Extract to read:
Modius Data Center Blog

Visualize Data Center Site Performance

Posted by Jay Hartley, PhD on Wed, Jul 06, 2011 @ 07:19 PM

There has been plenty of discussion of PUE and related efficiency/effectiveness metrics of late (Modius PUE Blog posts: 1, 2, 3). How to measure them, where to measure, when to measure, and how to indicate which variation was utilized. Improved efficiency can reduce both energy costs and the environmental impact of a data center. Both are excellent goals, but it seems to me that the most common driver for improving efficiency is a capacity problem. Efficiency initiatives are often started, or certainly accelerated, when a facility is approaching its power and/or cooling limits, and the organization is facing a capital expenditure to expand capacity.

When managing a multi-site enterprise, understanding the interaction between capacity and efficiency becomes even more important. Which sites are operating most efficiently? Which sites are nearing capacity? Which sites are candidates for decommissioning, efficiency efforts, or capital expansion?

For now, I will gracefully skip past the thorny questions about efficiency metrics that are comparable across sites. Let’s postulate for a moment that a reasonable solution has been achieved. How do I take advantage of it and utilize it to make management decisions?

Consider looking at your enterprise sites on a “bubble chart,” as in Figure 1. A bubble chart enables visualization of three numeric parameters in a single plot. In this case, the X axis shows utilized capacity. The Y axis shows PUE. The size of each bubble reflects the total IT power load.

Before going into the gory details of the metrics being plotted, just consider in general what this plot tells us about the sites. We can see immediately that three sites are above 80% capacity. Of the three, the Fargo site is clearly the largest, and is operating the most inefficiently. That would be the clear choice for initiating an efficiency program, ahead of even the less-efficient sites at Chicago and Orlando, which are not yet pushing their capacity limits. One might also consider shifting some of the IT load, if possible, to a site with lower PUE and lower utilized capacity, such as Detroit.

Data Center, Efficiency, Capacity

In this example, I could have chosen to plot DCiE (Data Center Infrastructure Efficiency)  vs. available capacity, rather than the complementary metrics PUE vs. utilized capacity. This simply changes the “bad” quadrant from upper right to lower left. Mainly an individual choice.

Efficiency is also generally well-bounded as a numeric parameter, between 0 and 100, while PUE can become arbitrarily large. (Yes, I’m ignoring the theoretical possibility of nominal PUE less than 1 with local renewable generation. Which is more likely in the near future, a solar data center with a DCiE of 200% or a start-up site with a PUE of 20?) Nonetheless, PUE appears to be the metric of choice these days, and it works great for this purpose.

Whenever presenting capacity as a single number for a given site, one should always present the most-constrained resource. When efficiency is measured by PUE or a similar power-related metric, then capacity should express either the utilized power or cooling capacity, whichever is greater. In a system with redundancy, be sure to that into account

The size of the bubble can, of course, also be modified to reflect total power, power cost, carbon footprint, or whatever other metric is helpful in evaluating the importance of each site and the impact of changes.

Prompt: Reproduce the section of the blog post on data center site performance that begins with the words containing "Whenever presenting capacity" and ends with "impact of changes.", swapping in "greenhouse gas emissions" wherever "carbon footprint" appears. The entries that follow are separate material and have no connection to the blog post.

(Entries for locating text and elements)
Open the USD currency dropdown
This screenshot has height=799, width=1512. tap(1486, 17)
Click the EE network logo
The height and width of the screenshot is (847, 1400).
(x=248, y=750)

Worked solution:
Whenever presenting capacity as a single number for a given site, one should always present the most-constrained resource. When efficiency is measured by PUE or a similar power-related metric, then capacity should express either the utilized power or cooling capacity, whichever is greater. In a system with redundancy, be sure to that into account

The size of the bubble can, of course, also be modified to reflect total power, power cost, greenhouse gas emissions, or whatever other metric is helpful in evaluating the importance of each site and the impact of changes.